Source passage |
Re: Getting empty callchain from perf_callchain_kernel()

From: Kairui Song
Date: Sun May 19 2019 - 14:09:48 EST


On Sat, May 18, 2019 at 5:48 AM Song Liu <songliubraving@xxxxxx> wrote:
>
>
>
> > On May 17, 2019, at 2:06 PM, Alexei Starovoitov <ast@xxxxxx> wrote:
> >
> > On 5/17/19 11:40 AM, Song Liu wrote:
> >> +Alexei, Daniel, and bpf
> >>
> >>> On May 17, 2019, at 2:10 AM, Peter Zijlstra <peterz@xxxxxxxxxxxxx> wrote:
> >>>
> >>> On Fri, May 17, 2019 at 04:15:39PM +0800, Kairui Song wrote:
> >>>> Hi, I think the actual problem is that bpf_get_stackid_tp (and maybe
> >>>> some other bfp functions) is now broken, or, strating an unwind
> >>>> directly inside a bpf program will end up strangely. It have following
> >>>> kernel message:
> >>>
> >>> Urgh, what is that bpf_get_stackid_tp() doing to get the regs? I can't
> >>> follow.

Source excerpt |
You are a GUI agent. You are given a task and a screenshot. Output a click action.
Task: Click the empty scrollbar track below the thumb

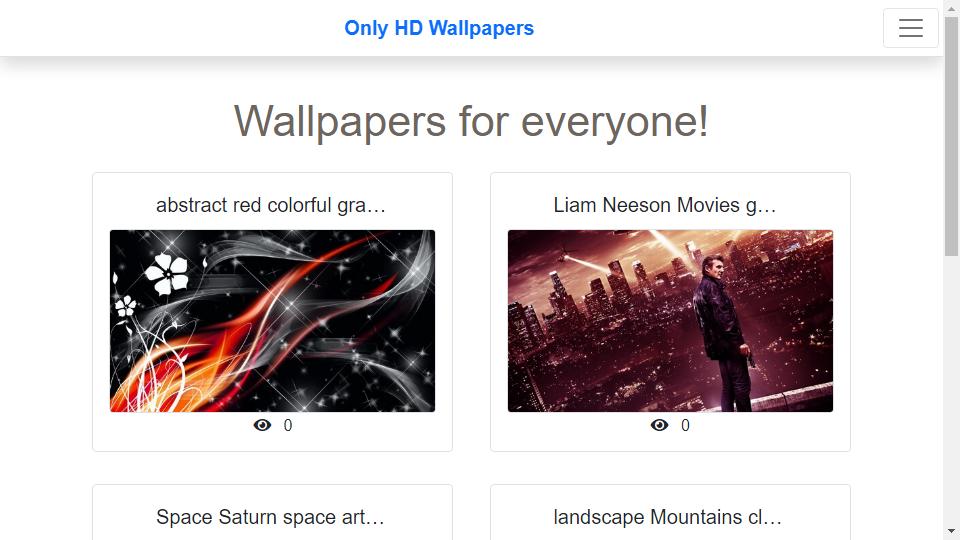[x=951, y=389]
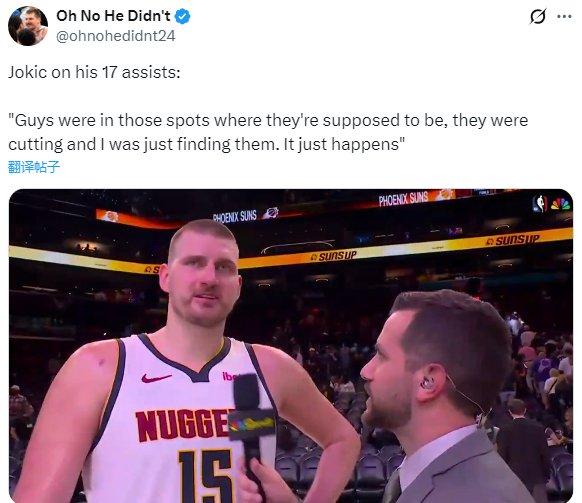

Stated task |
Answer these from the email thread:
(a) On what date and at what time did Kairui Song send this reply?
(b) Whom did Song Liu add to the discussion?
(c) Which function does Kairui Song say is now broken?
The lines are separate material and not part of the email thread.

Reply to the exercise |
(a) Sunday, May 19, 2019, at 14:09:48 EST.
(b) Alexei, Daniel, and bpf.
(c) bpf_get_stackid_tp.